According to some commentators, the war was the result of the Macedonian government's inability to effectively deal with complaints made by its Albanian population, and some suggested that violence was the last resort of ethnic Albanians in Macedonia. In all, even though much of the coverage was critical of the Skopje government, there appeared to be an effort on part of the Albanian media to restrain itself from the kind of partial reporting that could have had a debilitating effect on the precarious developments.

The other main political development within Albania was the general election, which gave the ruling Socialists 70 out of 140 seats in parliament. The elections, according to the Organisation for Security and Co-operation (OSCE), "marked progress over past elections in terms of the conduct of the campaign, media and election administration."

The performance of some of the media, however, shows there is still some way to go before Albanian journalism can be considered truly independent and professional.
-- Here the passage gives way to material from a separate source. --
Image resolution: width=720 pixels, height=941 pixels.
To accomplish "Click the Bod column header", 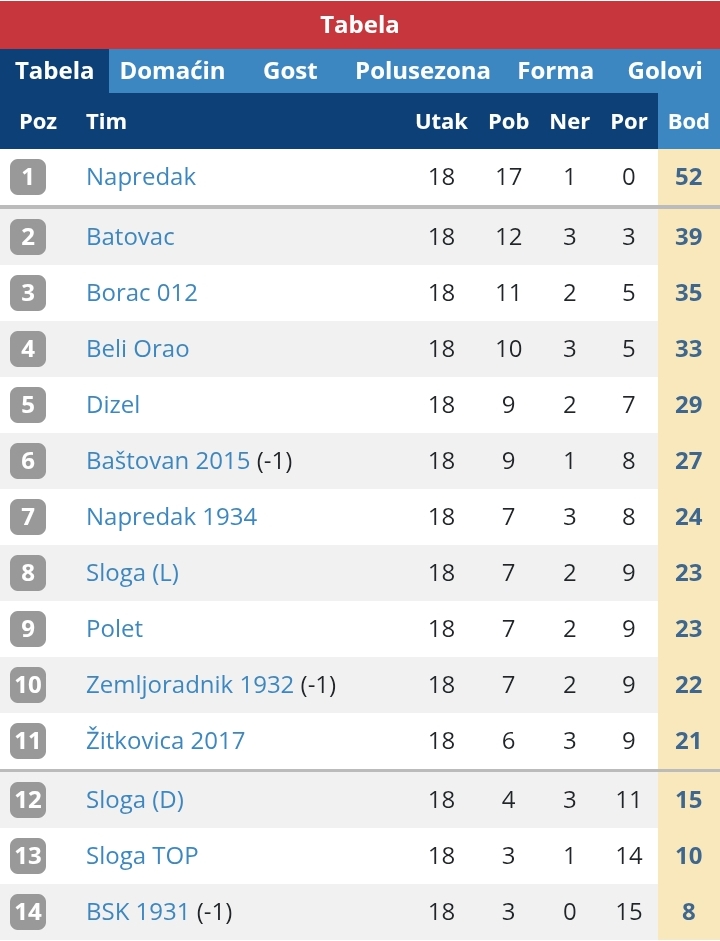I will [689, 121].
Many statements by candidates were carried with little criticism or analysis, and several key issues were underreported. At times this resulted in a blurred line between political advertising and news reporting. In addition, some print media engaged in polemical attacks on the government and several carried biased reports on the Socialist party.

Coverage of the elections in the broadcast media was generally more balanced. The main exception was public television TVSH, which according to the OSCE failed to meet its responsibility as a public broadcaster. It devoted 40 per cent of its political coverage to the ruling Socialists, and only 11 per cent to the opposition Union for Victory party. Eventually, on 16 July, monitoring body the National Council for Radio and Television fined TVSH for bias in favour of the Socialist party in the period leading up to the second round.

Last year also saw developments with regard to media law. In March, Article 19 provided a commentary on a proposed Freedom of the Press law. The law had been drafted to introduce regulation in a highly unregulated media sector. However, according to Article 19, the draft law contained a number of provisions that could constitute threats to press freedom.

For example, several provisions would make the journalist responsible for what is printed, even though this decision is taken by the editor or owner of the media outlet. Moreover, and perhaps more worrying, is the provision which states that all journalists must be registered with a Journalists' Registry and become members of a "Journalists' Order" which requires a number of years of experience and other obstacles. This provision would make it illegal for a publisher to employ journalists that are not registered or members of the order.

Even though the draft law was designed to rectify low standards of journalism, international standards and practice in democracies make it clear that any regulation of the journalistic profession is a matter best left to the media itself. Other troubling provisions included articles making it an obligation to print only truthful and accurately checked stories, and which would criminalise the distribution of false information, placing a heavy onus on journalists which could hamper the free flow of information.

There was also an attack on a journalist in Albania last year. On 8 November, Nikolle Lesi, publisher of independent newspaper Koha Jone, was attacked by an unidentified assailant who beat him and threatened him with a gun. IPI's affiliate SEEMO said the attack was in response to articles published by Koha Jone.